Deep reinforcement learning (DRL), through learning policies or values represented by neural networks, has successfully addressed many complex control problems. However, the neural networks introduced by DRL lack interpretability and transparency. Current DRL interpretability methods largely treat neural networks as black boxes, with few approaches delving into the internal mechanisms of policy/value networks. This limitation undermines trust in both the neural network models that represent policies and the explanations derived from them. In this work, we propose a novel concept-based interpretability method that provides fine-grained explanations of DRL models at the neuron level. Our method formalizes atomic concepts as binary functions over the state space and constructs complex concepts through logical operations. By analyzing the correspondence between neuron activations and concept functions, we establish interpretable explanations for individual neurons in policy/value networks. Experimental results on both continuous control tasks and discrete decision-making environments demonstrate that our method can effectively identify meaningful concepts that align with human understanding while faithfully reflecting the network's decision-making logic.

Paper Structure

This paper contains 18 sections, 5 equations, 3 figures, 2 tables, 2 algorithms.

Figures (3)

  • Figure 1: Our concept-based interpretation framework for DRL: (1) We design atomic concept functions (e.g., "height near ground", "high velocity") and construct concept vectors $c$ by applying these functions to state sequences; (2) Record DRL model neuron activations $a$ from the policy/value network; (3) Compose concept outputs and match with neuron activations through optimization; (4) Each neuron $(i,l)$ is explained by the compositional concept that best matches its activation pattern (e.g., $(c_1 \vee c_2) \wedge c_3$).
  • Figure 2: Visualization of three representative neurons in the discrete LunarLander (DQN) value network.
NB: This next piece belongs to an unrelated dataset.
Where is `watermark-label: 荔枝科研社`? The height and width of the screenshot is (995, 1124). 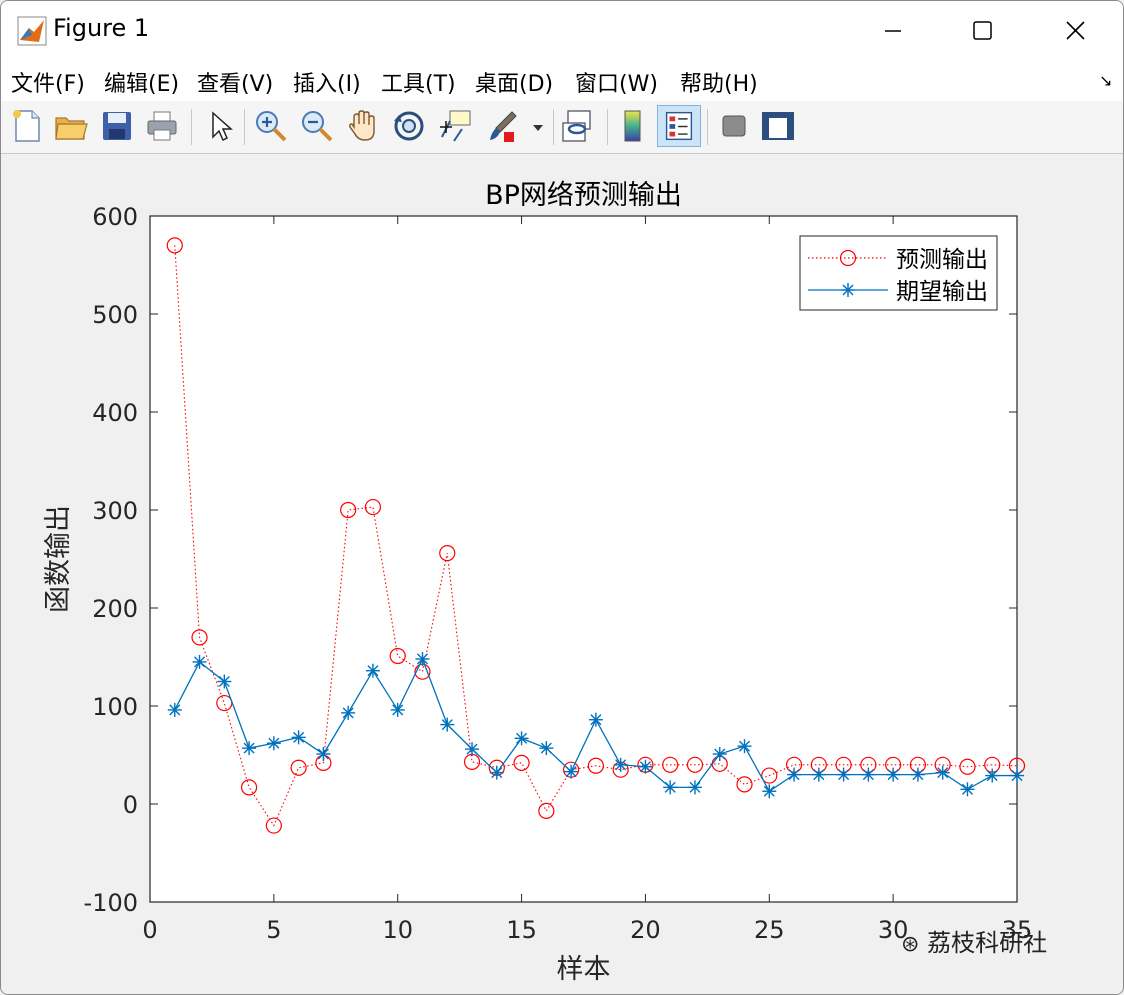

Each row shows three different states demonstrating distinct neuron functionalities: landing detection (Neuron 19, top), attitude control (Neuron 41, middle), and horizontal velocity management (Neuron 21, bottom). Red/green colors indicate active/inactive states, with activation values shown. Key state variables are annotated to highlight triggering conditions.
  • Figure 3: Perturbation analysis of Neuron 5 in discrete LunarLander. Left: The network architecture showing how Neuron 5 contributes to action selection through weighted connections. Middle: Original state where the neuron is active ($h(s)=4.00$) and the network selects "fire left engine". Right: Perturbed state where modifying the x-coordinate to -0.24 causes the neuron to become inactive ($h(s')=-4.48$) and changes the selected action to "main engine". The consistent relationship between concept satisfaction, neuron activation, and action selection validates our interpretation.